──────── Data to use ────────

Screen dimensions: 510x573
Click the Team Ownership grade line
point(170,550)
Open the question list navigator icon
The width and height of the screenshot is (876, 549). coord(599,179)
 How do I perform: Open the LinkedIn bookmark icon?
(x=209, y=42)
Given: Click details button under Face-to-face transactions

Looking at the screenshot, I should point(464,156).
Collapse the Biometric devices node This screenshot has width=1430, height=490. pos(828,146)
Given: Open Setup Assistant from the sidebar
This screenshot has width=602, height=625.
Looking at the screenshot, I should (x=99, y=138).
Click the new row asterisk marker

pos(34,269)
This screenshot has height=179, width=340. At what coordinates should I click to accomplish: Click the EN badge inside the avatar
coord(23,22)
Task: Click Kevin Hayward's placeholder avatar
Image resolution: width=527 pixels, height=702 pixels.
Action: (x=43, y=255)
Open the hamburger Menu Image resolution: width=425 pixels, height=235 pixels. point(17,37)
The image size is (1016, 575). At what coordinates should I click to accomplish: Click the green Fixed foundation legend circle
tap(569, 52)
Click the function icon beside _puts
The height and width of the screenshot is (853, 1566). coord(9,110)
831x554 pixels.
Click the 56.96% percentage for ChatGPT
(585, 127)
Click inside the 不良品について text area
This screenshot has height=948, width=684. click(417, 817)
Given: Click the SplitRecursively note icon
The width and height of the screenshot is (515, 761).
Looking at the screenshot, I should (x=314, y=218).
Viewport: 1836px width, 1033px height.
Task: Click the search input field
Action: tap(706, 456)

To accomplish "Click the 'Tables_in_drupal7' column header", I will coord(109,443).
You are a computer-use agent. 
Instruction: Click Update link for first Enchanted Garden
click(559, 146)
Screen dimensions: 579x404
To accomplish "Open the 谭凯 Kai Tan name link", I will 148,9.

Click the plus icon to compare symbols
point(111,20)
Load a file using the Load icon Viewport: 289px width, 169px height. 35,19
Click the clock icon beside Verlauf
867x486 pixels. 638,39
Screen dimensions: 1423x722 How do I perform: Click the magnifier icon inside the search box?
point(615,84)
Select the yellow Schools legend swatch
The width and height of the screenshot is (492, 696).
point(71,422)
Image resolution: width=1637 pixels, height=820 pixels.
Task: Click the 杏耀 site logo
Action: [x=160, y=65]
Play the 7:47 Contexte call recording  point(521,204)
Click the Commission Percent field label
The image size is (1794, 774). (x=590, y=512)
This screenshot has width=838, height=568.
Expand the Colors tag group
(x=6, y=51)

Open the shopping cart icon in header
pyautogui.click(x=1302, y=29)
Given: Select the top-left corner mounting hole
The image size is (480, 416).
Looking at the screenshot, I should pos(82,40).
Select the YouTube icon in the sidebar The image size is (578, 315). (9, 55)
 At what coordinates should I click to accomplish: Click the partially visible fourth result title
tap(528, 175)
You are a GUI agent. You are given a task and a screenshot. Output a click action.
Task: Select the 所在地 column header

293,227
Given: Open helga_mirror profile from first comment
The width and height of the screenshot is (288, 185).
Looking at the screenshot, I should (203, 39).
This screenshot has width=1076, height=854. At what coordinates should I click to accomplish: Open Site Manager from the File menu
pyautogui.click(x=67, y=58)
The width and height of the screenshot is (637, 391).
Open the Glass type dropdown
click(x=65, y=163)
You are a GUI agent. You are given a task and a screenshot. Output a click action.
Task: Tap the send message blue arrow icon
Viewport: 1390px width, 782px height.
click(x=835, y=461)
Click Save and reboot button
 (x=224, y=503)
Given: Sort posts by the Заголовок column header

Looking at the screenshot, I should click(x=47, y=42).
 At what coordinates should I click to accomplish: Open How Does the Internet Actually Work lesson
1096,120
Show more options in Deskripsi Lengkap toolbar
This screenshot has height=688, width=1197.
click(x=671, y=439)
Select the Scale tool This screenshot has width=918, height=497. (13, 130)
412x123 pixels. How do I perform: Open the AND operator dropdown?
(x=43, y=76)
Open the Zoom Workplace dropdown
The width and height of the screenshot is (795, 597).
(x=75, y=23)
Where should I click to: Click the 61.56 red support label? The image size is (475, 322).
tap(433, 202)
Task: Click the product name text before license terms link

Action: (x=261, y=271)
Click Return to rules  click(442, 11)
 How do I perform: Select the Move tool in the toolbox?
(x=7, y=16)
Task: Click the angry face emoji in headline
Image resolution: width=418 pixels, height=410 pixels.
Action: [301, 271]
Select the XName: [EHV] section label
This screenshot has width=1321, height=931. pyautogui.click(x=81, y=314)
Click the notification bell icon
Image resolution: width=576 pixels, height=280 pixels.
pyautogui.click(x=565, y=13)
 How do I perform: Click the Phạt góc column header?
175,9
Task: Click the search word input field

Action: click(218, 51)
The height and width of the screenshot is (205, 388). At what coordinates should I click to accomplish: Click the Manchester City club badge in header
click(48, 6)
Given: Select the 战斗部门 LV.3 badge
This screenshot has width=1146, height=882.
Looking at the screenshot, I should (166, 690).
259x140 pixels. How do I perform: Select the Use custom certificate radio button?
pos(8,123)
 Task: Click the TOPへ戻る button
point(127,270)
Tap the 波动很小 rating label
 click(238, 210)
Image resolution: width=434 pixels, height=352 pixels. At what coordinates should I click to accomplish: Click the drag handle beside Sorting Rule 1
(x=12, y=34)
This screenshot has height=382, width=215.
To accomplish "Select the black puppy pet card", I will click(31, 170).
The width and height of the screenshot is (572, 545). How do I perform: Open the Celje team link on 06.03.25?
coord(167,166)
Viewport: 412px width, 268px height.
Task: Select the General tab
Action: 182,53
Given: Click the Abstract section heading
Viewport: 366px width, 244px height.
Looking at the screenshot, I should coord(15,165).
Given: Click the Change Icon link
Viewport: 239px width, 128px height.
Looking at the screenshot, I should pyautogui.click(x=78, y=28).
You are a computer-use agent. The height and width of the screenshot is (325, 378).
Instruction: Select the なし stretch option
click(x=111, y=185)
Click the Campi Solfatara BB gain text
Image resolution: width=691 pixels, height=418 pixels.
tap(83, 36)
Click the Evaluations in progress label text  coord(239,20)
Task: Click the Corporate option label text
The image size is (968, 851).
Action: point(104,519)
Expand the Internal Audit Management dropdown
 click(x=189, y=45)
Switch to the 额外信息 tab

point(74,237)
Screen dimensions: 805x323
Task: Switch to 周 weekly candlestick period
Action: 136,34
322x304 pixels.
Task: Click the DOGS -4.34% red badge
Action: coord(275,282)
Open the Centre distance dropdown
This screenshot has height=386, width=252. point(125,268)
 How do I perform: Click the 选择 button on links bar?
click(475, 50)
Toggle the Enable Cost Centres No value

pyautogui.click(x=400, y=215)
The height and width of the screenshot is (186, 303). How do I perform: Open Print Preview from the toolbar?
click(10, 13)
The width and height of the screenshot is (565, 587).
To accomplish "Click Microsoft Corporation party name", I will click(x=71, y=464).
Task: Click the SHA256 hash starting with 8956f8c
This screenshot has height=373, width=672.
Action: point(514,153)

────────

_Try it:_
Take every line above where "will" appears and copy it.

_Exercise output:_
To accomplish "Click the 'Tables_in_drupal7' column header", I will coord(109,443).
To accomplish "Open the 谭凯 Kai Tan name link", I will 148,9.
To accomplish "Select the black puppy pet card", I will click(31, 170).
To accomplish "Click Microsoft Corporation party name", I will click(x=71, y=464).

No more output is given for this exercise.